Target position records:
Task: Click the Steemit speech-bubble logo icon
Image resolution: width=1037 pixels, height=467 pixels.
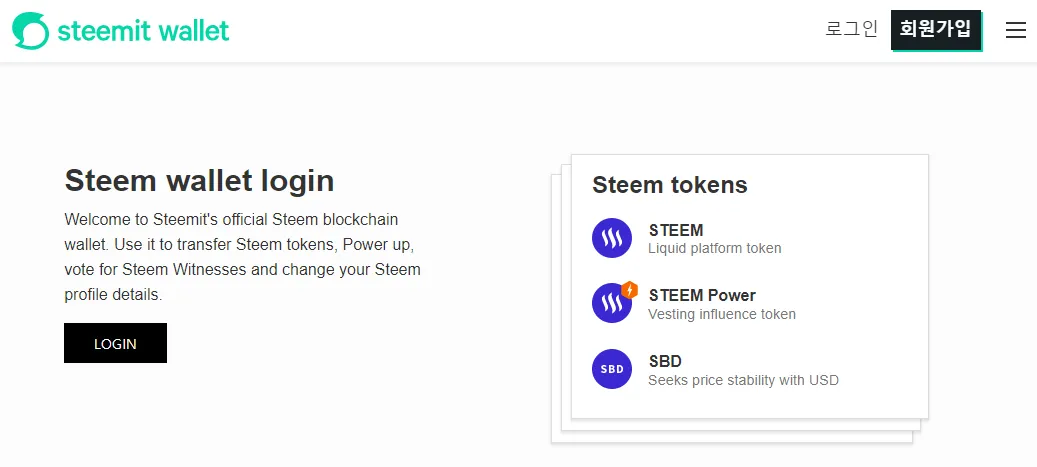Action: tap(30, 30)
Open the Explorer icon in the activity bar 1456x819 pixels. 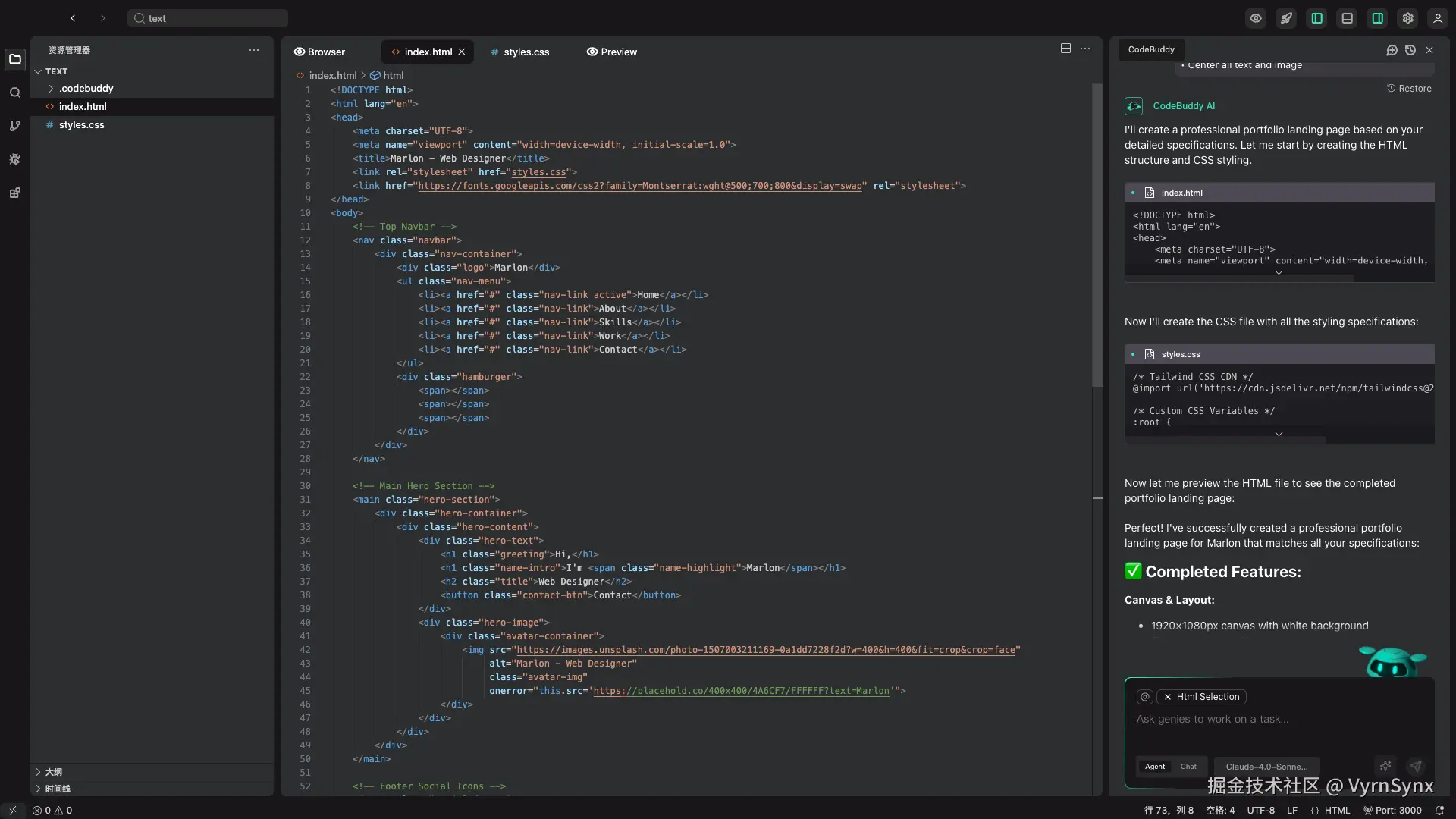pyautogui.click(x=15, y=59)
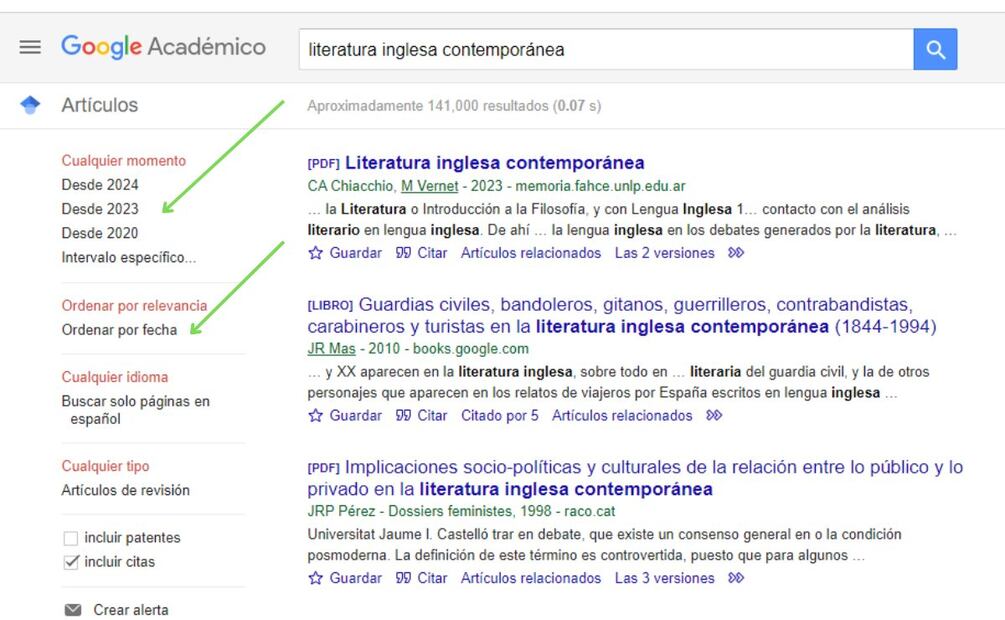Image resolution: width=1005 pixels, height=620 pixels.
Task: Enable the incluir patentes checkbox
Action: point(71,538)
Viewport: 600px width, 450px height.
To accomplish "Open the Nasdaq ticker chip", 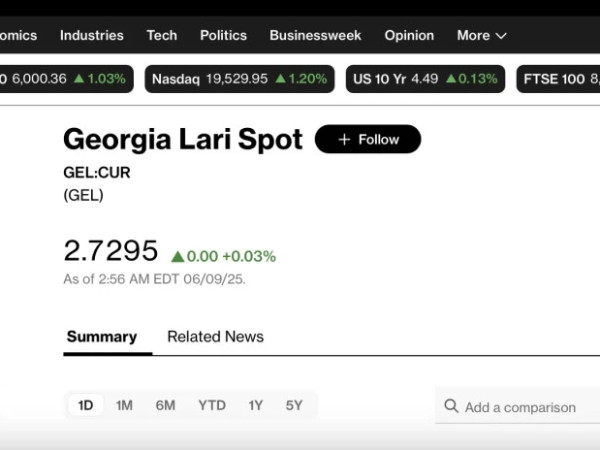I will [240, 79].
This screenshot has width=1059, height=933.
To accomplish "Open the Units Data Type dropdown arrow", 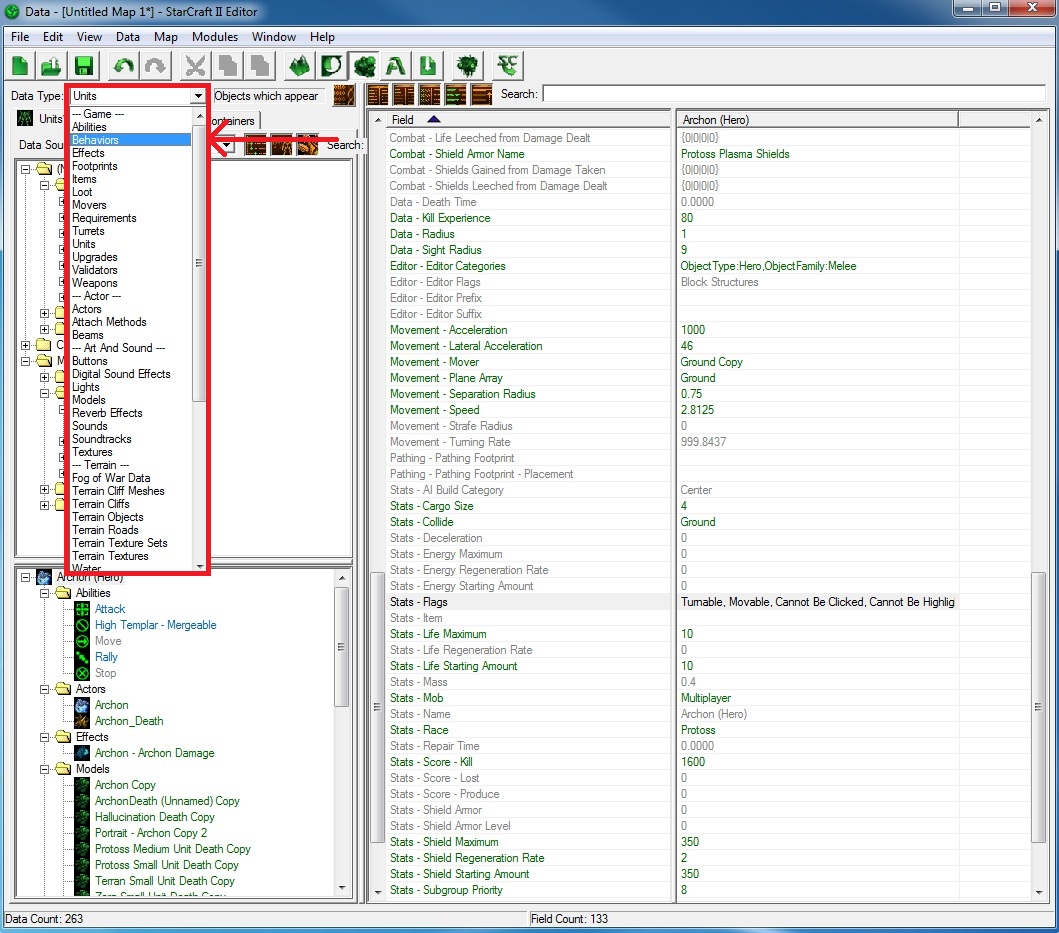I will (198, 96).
...
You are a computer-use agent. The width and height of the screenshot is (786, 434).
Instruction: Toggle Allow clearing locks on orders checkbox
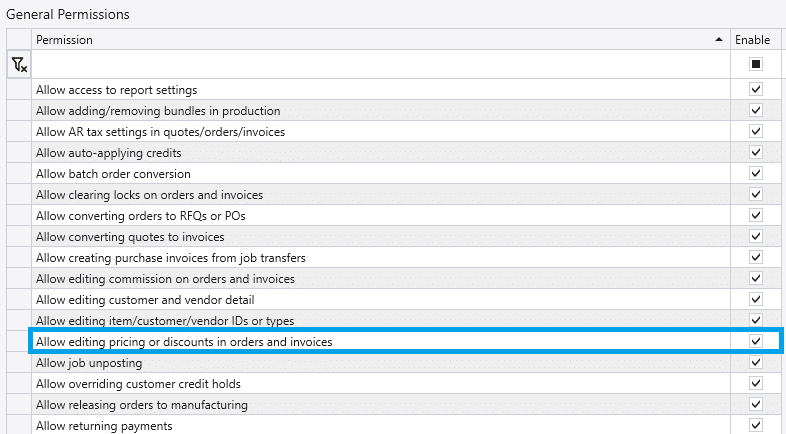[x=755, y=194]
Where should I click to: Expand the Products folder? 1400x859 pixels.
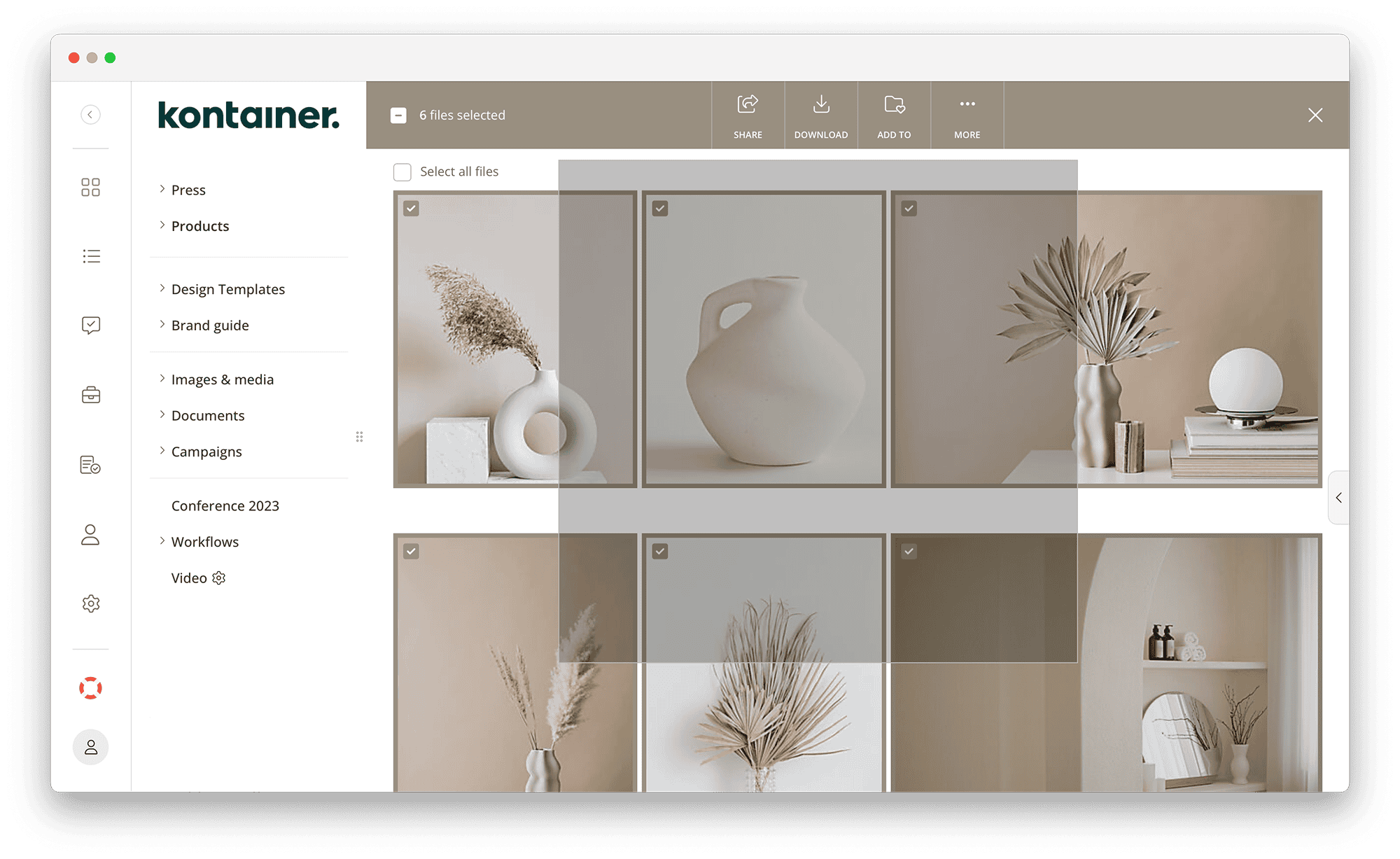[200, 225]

Brief: Copy out the items from the line that has "Task: Click the" through the line that has "Action: tap(30, 30)", substituting "speech balloon" for "speech-bubble" and keeping everything else the same. Leave the pictures out of your answer.

Exercise solution:
Task: Click the Steemit speech balloon logo icon
Image resolution: width=1037 pixels, height=467 pixels.
Action: tap(30, 30)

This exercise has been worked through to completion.